[[ Supplied entries open ]]

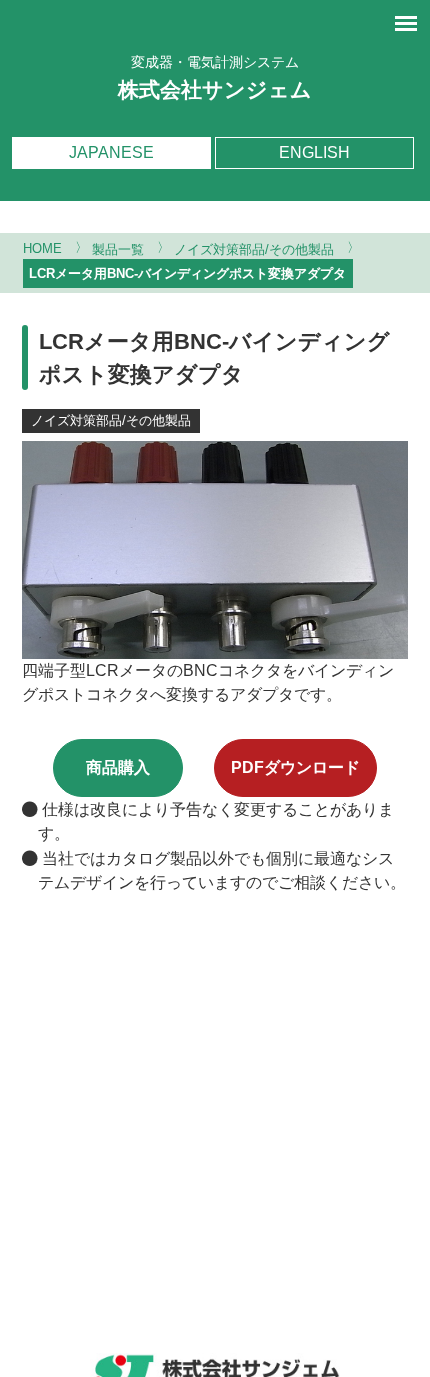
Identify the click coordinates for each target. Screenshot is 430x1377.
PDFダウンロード (295, 767)
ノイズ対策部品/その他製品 (111, 420)
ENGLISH (314, 152)
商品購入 (118, 767)
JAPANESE (111, 152)
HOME (42, 249)
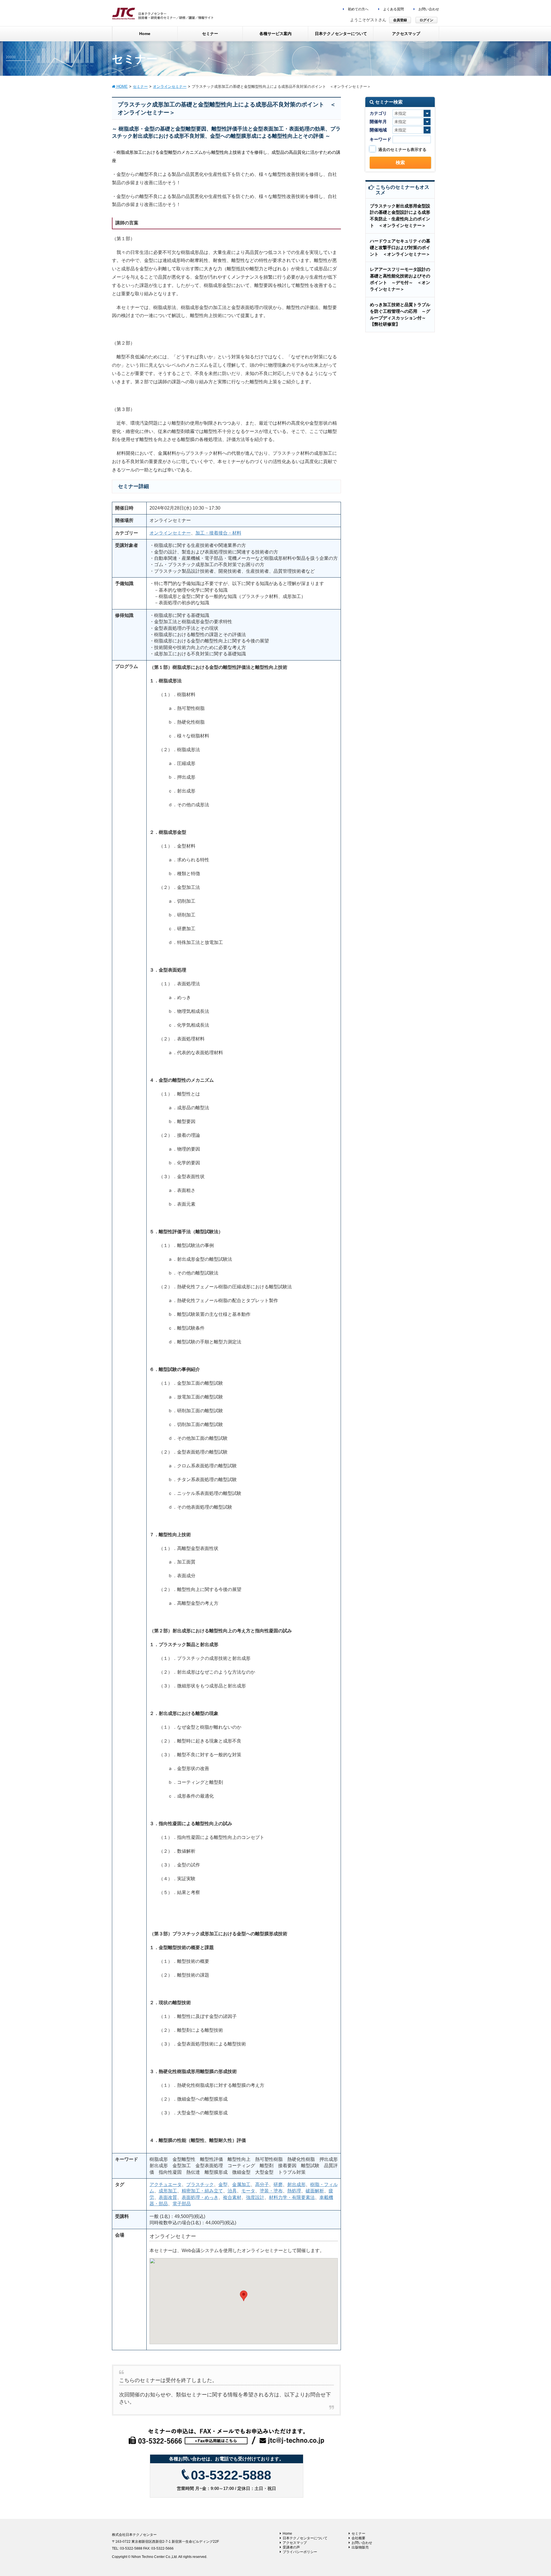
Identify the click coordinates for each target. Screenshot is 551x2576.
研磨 (278, 2184)
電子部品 (181, 2203)
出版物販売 (360, 2547)
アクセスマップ (295, 2543)
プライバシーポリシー (300, 2552)
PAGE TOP (533, 2493)
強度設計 (255, 2197)
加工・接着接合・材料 (218, 533)
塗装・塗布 (271, 2190)
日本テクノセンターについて (305, 2538)
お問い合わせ (428, 9)
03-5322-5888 (231, 2475)
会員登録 (400, 20)
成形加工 (168, 2190)
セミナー (358, 2534)
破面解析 (315, 2190)
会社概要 (358, 2538)
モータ (248, 2190)
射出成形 (296, 2184)
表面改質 (168, 2197)
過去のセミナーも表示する (402, 149)
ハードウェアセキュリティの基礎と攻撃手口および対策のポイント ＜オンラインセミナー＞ (400, 247)
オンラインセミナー (170, 533)
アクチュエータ (166, 2184)
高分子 (262, 2184)
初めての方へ (357, 9)
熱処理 (294, 2190)
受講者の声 (291, 2547)
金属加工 (241, 2184)
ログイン (426, 20)
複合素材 (232, 2197)
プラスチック (200, 2184)
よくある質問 (393, 9)
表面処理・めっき (200, 2197)
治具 (232, 2190)
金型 (223, 2184)
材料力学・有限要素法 (292, 2197)
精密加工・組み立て (202, 2190)
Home (287, 2534)
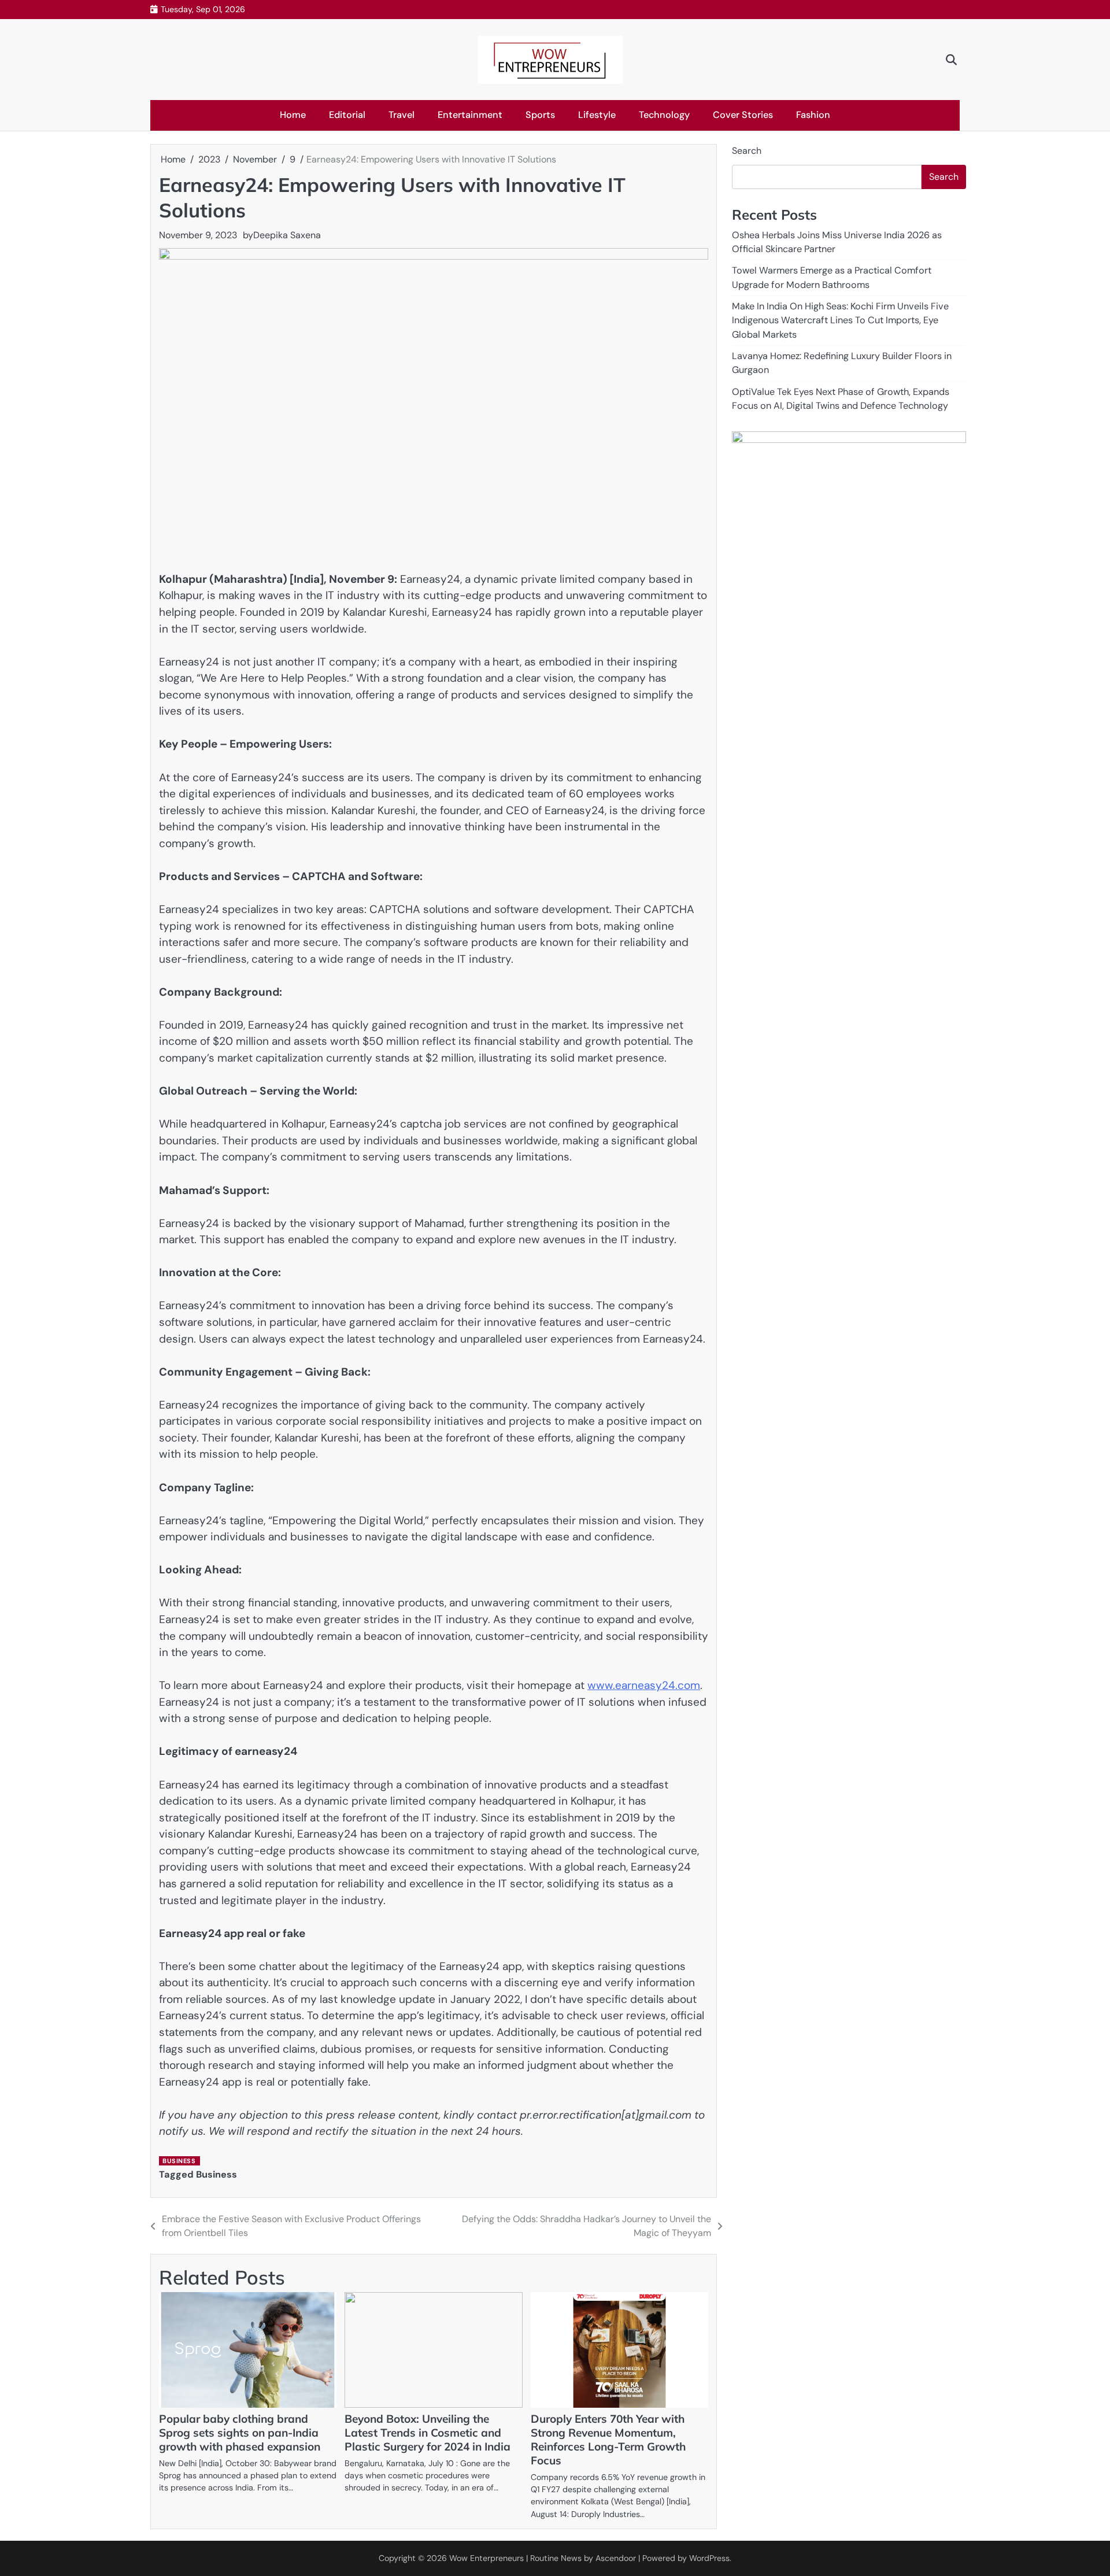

[[ Supplied entries closed ]]

Among the lines above, count those containing the word "target" and give nothing but the result.

2